[Problem requirements] Transcribe exactly the span of lines that begins the records and ends with the line holding "satured canary (336, 2467)", both boundary lines included.
==== Data provided ====
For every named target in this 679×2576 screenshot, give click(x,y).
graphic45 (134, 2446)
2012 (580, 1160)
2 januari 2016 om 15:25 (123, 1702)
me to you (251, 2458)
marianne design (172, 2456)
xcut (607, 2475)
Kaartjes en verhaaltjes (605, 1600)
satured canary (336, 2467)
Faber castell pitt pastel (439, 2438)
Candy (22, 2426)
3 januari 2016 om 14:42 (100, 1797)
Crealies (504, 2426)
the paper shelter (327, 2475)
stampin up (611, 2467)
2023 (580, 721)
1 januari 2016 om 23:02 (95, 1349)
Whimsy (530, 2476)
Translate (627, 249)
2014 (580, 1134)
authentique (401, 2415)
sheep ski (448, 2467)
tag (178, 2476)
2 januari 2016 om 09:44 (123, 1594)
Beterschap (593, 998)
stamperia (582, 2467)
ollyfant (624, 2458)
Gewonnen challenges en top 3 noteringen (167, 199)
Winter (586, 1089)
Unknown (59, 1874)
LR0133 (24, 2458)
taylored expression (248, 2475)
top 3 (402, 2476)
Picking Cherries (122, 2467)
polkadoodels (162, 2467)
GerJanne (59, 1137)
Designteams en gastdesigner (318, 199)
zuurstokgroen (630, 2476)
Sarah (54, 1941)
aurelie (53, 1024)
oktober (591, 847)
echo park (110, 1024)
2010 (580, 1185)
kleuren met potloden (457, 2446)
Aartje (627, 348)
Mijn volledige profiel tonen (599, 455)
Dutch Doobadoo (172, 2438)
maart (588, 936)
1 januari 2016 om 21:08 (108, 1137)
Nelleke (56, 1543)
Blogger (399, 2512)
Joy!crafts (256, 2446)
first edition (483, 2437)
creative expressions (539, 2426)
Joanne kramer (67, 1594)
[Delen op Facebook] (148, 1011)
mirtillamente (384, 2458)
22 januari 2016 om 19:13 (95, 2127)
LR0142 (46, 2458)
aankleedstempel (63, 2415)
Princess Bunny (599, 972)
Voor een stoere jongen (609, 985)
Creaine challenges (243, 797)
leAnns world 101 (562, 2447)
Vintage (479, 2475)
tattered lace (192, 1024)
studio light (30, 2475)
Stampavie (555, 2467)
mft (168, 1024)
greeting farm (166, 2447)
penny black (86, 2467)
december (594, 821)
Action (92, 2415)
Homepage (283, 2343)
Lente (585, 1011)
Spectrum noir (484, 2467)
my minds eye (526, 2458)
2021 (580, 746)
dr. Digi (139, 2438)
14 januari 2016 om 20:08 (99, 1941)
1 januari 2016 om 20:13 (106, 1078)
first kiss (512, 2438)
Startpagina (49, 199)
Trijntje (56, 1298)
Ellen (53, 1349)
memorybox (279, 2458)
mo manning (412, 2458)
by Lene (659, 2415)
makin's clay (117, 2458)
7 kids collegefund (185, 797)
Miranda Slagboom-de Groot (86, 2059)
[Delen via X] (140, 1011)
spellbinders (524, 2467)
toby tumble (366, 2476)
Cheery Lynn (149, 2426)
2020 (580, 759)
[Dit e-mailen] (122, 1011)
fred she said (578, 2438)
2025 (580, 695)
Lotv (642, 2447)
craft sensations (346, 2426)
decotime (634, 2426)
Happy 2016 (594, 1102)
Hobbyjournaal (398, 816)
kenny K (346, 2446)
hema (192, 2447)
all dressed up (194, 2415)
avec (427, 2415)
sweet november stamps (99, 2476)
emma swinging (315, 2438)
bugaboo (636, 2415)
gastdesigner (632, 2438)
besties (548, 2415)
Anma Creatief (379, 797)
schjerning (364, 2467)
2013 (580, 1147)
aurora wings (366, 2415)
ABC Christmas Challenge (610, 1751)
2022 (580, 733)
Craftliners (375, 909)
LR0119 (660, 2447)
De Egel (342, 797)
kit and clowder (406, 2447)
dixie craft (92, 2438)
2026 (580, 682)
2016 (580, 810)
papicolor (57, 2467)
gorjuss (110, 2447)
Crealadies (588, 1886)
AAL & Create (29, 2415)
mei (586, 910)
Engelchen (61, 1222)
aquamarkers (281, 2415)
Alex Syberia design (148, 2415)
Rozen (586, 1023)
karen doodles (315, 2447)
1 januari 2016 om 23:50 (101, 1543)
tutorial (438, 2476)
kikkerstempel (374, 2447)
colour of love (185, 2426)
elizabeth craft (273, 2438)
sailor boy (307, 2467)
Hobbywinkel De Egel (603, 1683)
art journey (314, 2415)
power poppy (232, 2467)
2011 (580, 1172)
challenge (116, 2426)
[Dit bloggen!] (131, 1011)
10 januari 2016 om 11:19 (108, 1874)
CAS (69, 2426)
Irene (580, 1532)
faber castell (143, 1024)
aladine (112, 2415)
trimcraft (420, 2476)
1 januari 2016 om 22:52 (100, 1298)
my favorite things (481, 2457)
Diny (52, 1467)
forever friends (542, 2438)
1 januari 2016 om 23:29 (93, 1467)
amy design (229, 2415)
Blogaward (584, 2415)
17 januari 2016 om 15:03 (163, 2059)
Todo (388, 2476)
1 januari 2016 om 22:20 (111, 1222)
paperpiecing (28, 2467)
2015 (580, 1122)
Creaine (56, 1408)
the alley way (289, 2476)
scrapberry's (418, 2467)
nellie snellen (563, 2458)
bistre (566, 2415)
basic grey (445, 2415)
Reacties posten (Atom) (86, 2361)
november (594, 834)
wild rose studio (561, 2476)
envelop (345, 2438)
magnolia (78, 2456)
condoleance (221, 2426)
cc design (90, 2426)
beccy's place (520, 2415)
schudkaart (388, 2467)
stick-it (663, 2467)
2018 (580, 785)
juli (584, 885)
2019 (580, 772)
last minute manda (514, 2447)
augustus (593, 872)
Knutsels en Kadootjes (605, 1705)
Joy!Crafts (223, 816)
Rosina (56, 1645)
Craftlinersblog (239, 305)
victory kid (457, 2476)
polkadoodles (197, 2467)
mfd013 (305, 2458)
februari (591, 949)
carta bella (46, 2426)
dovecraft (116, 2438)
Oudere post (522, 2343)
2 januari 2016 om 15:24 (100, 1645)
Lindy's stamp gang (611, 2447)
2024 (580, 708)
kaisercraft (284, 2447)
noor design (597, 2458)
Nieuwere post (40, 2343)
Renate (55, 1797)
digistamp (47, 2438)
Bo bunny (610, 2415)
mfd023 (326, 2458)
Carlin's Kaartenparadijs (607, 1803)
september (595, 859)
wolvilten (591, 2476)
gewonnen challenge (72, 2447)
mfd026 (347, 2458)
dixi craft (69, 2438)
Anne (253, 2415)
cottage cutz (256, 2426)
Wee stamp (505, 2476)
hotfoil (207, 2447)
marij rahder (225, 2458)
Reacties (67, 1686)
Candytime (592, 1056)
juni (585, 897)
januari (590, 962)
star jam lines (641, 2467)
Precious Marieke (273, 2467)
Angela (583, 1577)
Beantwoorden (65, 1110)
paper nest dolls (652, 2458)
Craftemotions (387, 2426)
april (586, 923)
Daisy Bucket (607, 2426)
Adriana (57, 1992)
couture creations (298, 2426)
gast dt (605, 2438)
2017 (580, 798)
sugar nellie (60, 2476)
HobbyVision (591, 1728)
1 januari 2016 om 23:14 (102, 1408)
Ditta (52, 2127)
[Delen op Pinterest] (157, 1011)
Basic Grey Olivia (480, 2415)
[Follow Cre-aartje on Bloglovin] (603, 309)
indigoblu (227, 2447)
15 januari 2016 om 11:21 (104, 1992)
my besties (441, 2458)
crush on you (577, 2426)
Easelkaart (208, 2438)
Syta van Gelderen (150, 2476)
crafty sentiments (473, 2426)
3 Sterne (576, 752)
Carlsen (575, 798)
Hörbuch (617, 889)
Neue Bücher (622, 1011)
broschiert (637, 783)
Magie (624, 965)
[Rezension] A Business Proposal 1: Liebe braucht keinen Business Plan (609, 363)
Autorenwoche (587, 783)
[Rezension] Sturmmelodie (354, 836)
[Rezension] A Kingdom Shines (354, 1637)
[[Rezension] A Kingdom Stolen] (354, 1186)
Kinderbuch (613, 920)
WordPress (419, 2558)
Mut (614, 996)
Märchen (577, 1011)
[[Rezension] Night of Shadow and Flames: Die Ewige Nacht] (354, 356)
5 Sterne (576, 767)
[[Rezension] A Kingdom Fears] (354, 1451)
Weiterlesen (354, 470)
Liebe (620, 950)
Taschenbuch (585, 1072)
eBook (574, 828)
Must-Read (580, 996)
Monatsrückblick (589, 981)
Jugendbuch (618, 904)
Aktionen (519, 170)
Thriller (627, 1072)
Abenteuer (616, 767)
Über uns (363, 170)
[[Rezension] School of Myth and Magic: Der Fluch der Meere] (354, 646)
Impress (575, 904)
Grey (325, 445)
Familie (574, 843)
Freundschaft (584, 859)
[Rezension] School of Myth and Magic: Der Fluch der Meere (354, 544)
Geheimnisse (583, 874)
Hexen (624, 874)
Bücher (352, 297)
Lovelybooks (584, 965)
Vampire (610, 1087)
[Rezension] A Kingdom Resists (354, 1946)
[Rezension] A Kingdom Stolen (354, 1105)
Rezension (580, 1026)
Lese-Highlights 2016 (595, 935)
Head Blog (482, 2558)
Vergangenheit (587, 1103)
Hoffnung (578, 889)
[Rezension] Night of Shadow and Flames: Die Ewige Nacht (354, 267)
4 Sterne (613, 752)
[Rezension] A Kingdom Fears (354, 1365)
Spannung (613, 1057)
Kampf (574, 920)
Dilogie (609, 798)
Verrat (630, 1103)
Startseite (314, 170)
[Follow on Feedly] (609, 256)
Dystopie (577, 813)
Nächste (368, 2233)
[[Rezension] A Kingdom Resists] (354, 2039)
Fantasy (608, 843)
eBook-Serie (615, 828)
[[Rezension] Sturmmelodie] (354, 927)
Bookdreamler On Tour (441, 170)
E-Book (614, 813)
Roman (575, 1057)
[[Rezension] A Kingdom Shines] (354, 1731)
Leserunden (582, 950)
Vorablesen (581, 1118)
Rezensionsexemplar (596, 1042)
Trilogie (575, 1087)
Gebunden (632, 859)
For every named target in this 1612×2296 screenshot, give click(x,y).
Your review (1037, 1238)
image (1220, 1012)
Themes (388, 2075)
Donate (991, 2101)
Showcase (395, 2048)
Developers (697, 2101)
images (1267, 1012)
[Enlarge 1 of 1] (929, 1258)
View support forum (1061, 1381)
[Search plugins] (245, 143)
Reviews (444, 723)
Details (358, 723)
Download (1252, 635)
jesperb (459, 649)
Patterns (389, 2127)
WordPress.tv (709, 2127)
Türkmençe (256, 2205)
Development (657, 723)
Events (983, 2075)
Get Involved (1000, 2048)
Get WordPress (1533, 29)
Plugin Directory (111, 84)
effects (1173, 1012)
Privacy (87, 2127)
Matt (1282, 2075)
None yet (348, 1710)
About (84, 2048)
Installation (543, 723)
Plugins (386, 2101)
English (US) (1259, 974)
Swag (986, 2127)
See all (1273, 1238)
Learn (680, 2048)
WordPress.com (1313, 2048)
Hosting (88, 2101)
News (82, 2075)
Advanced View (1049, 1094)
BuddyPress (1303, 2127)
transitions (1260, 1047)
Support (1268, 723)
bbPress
====
[Result of this task]
For every named target in this 679×2576 screenshot, give click(x,y).
graphic45 (134, 2446)
2012 (580, 1160)
2 januari 2016 om 15:25 (123, 1702)
me to you (251, 2458)
marianne design (172, 2456)
xcut (607, 2475)
Kaartjes en verhaaltjes (605, 1600)
satured canary (336, 2467)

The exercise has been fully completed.